Earlier this month, Treasury Secretary Tim Geithner said something that should have raised the antennae of every health care reform advocate in the country, but has been drowned in the rising furor over AIG executives and other distractions.
From the Wall Street Journal:
The comment came at a committee hearing where Tim Geithner was testifying on the merits of the budget blueprint, which includes a long-term health fund drawn from projected savings in Medicare and Medicaid as well as cut in tax deductions for the wealthiest Americans.
Geithner called health reform a “moral imperative, an economic imperative and a fiscal imperative for our nation,” DJ Newswires said.
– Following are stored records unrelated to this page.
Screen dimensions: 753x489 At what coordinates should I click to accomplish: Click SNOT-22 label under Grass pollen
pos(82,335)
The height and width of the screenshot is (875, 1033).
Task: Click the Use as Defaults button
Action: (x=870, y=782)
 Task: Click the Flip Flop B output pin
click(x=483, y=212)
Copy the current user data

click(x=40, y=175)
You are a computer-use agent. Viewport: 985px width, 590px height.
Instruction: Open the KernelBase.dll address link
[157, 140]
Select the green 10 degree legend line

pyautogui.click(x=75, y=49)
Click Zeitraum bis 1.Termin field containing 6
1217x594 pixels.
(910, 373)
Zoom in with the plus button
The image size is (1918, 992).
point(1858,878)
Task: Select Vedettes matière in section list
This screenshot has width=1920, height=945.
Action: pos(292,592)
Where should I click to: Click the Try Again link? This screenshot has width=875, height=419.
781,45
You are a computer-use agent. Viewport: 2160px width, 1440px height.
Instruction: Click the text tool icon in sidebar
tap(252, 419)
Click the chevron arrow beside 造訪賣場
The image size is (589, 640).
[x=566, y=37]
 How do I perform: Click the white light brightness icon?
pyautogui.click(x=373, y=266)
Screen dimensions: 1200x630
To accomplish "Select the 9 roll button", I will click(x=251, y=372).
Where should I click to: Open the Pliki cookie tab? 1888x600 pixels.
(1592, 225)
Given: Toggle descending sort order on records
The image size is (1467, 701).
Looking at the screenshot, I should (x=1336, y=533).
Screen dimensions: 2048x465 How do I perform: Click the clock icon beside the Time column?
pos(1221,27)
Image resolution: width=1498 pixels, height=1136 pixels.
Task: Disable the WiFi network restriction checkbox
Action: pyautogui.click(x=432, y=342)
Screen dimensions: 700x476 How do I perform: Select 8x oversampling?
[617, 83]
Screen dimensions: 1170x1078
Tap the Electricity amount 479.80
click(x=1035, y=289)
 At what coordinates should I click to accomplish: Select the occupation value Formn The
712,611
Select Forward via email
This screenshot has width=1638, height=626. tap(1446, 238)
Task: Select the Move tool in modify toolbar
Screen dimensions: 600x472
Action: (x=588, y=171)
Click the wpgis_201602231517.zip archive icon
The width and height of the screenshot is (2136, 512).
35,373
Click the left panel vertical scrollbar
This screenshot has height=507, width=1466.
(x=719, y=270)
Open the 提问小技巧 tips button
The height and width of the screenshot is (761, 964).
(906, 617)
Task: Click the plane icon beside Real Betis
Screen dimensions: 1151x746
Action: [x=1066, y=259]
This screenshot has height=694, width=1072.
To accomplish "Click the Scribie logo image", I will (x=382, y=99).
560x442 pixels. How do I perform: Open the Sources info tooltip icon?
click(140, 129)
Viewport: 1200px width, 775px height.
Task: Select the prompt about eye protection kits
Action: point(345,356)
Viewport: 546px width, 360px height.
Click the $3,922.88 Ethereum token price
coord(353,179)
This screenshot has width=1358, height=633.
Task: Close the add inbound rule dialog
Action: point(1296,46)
With the top money guy saying that, how can it be that some Congressional Democrats are trying to kill any effort to keep health care reform in the budget process? Yet, it appears as though that is exactly what they’re doing. I emphasize the word “appears”. Right now, the political waters are so muddy it’s difficult to tell the players from the spectators. Yet when reading between the lines, a certain strange clarity emerges. I recommend a steady diet of varied sources rather than the mainstream media’s versions, which usually center on one theme stubbornly determined to obfuscate the nuance of the political gambits in play.
This is big news: Democrats have mapped out their legislative strategy for passing health care reform this year. According to George Stephanopoulos, Democrats will work with Republicans to build consensus around a plan, and then, if that doesn’t work, they’ll write the revenue-generating-and-substracting provisions of whatever health care plan they come up with into the FY 2010 budget resolution. As important: the budget reconciliation process, which circumvents moderate Democratic and GOP discontent in the Senate, will NOT be used to set up a carbon emissions credit trading system. Cap-and-trade was always the tougher sell to Congress.
So, where are we in the process right now? It appears that conservative Democrats are reaching across to try to start the consensus-building and rumbling about ditching cap-and-trade for this round. Since this is not a blog about green politics, I’ll leave the discussion of cap-and-trade policies for one about the health care prong of the budget.
In last night’s press conference, President Obama was asked about the budget process and how he felt about Democrats revising the budget to eliminate health care reform and the middle class tax cuts. His response was that he was confident whatever budget was ultimately submitted would have the provisions he required.
Nate Silver points out that in a down economy, health care problems worsen, largely because less Americans have health insurance, or the means to pay for health care out of their own pocket.
Health care problems, by contrast, tend to worsen in a down economy. The chart below indicates the percentage of Americans covered by private health insurance; recessions are indicated by yellow bars. There has been a secular decline in this number over time because of the graying of the population and other reasons (various government-run programs have made up some of the difference, but hardly all), but the problems have been particularly acute during and immediately after recessions.
(Note: this chart corrects in a change of accounting methods made in 1999).For obvious reasons, moreover, a more robust alternative to employer-based health insurance is probably more appealing to Americans when more of them are concerned about losing their jobs. I don’t want to call health care an easy sell … but it’s a fight where the White House ought to be favored.
President Obama has made it clear that a budget without health care investments is not one he will approve.
At the end of the day, the best way to bring our deficit down in the long run is not with a budget that continues the very same policies that have led to a narrow prosperity and massive debt. It’s with a budget that leads to broad economic growth by moving from an era of borrow and spend to one where we save and invest.
And that’s why [sic] clean energy jobs and businesses will do all across America. That’s what a highly skilled workforce can do all across America. That’s what an efficient health care system that controls costs and entitlements like Medicare and Medicaid will do. That’s why this budget is inseparable from this recovery — because it is what lays the foundation for a secure and lasting prosperity
No matter what you hear from cable news and other mainstream sources, remember that politics is a sport of deception, negotiation, and ultimately, compromise. The best thing we can do right now is keep the pressure on our elected representatives to make health care reform happen, and happen in a way that will actually work.